──────── Data extracts

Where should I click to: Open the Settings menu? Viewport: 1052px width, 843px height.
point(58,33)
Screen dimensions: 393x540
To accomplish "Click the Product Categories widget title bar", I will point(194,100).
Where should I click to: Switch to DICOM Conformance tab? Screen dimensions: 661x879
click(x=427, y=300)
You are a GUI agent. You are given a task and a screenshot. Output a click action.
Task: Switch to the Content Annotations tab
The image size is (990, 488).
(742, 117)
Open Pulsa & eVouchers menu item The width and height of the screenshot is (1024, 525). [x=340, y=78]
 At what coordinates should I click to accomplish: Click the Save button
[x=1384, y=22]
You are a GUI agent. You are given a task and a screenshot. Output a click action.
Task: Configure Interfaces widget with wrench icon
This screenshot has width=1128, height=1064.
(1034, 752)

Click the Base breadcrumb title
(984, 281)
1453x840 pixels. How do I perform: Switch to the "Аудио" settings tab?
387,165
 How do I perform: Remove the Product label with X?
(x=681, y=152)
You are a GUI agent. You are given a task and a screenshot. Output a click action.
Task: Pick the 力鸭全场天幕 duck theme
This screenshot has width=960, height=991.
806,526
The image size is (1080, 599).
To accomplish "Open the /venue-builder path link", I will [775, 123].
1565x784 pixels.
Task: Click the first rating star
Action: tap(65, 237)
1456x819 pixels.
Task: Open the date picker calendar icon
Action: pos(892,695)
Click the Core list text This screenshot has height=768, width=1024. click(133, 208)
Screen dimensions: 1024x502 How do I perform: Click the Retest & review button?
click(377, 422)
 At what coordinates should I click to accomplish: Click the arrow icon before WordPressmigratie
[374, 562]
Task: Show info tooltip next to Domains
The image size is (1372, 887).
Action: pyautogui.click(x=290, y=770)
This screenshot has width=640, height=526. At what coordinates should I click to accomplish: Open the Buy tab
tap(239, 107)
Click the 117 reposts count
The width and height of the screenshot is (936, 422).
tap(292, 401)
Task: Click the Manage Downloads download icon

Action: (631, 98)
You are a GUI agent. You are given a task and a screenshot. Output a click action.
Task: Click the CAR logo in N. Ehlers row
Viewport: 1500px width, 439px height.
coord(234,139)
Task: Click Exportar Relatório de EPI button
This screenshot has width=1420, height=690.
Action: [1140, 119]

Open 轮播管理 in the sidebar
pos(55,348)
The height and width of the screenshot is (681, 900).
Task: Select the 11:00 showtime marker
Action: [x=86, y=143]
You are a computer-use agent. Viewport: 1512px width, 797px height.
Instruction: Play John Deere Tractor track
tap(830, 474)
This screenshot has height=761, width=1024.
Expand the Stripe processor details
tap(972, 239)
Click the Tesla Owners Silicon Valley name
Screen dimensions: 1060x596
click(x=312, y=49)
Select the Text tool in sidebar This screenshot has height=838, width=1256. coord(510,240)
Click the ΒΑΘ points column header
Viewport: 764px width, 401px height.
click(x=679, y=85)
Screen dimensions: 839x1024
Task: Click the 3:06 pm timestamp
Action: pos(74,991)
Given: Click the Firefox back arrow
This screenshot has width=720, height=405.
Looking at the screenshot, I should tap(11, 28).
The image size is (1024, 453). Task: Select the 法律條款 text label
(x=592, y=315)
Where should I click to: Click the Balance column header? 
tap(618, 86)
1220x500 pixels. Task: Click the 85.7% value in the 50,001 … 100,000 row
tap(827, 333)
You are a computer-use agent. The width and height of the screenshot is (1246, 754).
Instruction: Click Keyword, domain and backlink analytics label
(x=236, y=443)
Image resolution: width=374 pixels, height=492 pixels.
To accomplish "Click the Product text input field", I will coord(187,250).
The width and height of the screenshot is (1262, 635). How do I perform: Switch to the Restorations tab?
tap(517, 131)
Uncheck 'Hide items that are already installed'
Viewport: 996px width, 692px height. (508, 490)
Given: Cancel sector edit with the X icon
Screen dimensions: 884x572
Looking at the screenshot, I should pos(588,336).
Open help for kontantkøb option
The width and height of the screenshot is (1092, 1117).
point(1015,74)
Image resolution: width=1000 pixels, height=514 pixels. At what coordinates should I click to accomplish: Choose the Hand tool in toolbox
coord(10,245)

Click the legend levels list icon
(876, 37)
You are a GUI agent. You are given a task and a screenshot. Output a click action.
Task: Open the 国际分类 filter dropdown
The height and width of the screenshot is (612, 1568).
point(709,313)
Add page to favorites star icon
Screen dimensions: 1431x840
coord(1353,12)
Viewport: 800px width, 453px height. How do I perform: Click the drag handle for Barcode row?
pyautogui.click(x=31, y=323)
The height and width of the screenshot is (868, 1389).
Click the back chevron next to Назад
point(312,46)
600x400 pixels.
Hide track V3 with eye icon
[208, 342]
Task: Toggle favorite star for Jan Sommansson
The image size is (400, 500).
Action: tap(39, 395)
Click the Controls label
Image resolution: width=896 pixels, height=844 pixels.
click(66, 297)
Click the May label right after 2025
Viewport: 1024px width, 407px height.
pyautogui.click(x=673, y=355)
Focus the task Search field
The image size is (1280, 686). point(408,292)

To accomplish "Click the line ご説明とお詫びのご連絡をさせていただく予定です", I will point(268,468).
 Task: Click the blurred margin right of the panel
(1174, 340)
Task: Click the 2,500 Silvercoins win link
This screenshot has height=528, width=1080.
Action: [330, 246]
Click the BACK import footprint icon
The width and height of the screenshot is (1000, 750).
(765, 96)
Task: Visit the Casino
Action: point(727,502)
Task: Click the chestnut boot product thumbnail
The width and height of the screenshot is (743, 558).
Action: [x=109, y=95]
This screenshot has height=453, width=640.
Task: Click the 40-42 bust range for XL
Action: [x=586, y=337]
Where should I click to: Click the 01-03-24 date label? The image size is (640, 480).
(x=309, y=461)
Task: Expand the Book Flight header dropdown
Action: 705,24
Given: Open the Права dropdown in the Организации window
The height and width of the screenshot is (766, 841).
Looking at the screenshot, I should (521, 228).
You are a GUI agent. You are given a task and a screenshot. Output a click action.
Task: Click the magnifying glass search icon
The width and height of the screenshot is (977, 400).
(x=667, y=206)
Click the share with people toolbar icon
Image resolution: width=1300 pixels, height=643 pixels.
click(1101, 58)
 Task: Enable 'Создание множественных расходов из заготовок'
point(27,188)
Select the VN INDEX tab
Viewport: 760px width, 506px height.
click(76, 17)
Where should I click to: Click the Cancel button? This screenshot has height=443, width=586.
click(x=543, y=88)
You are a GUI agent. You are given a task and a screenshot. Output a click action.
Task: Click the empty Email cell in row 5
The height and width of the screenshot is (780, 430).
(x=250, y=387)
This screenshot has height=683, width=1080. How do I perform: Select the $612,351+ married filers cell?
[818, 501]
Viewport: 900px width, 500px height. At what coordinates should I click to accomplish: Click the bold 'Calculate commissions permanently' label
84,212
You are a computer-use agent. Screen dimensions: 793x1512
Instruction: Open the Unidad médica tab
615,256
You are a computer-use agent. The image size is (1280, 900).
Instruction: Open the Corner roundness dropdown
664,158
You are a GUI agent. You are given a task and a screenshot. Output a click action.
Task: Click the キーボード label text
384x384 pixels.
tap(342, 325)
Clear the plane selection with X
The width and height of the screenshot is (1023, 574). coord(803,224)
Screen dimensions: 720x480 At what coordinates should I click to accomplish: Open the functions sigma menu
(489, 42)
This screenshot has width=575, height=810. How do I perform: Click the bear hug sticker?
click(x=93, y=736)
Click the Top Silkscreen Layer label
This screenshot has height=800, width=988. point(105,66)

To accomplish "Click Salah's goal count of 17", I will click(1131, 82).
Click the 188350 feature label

────────────────

## What to produce:
The lines above that hold "computer" are the result; show every one of them.

## Written response:
You are a computer-use agent. Viewport: 1512px width, 797px height.
You are a computer-use agent. The width and height of the screenshot is (1246, 754).
You are a computer-use agent. Screen dimensions: 793x1512
You are a computer-use agent. The image size is (1280, 900).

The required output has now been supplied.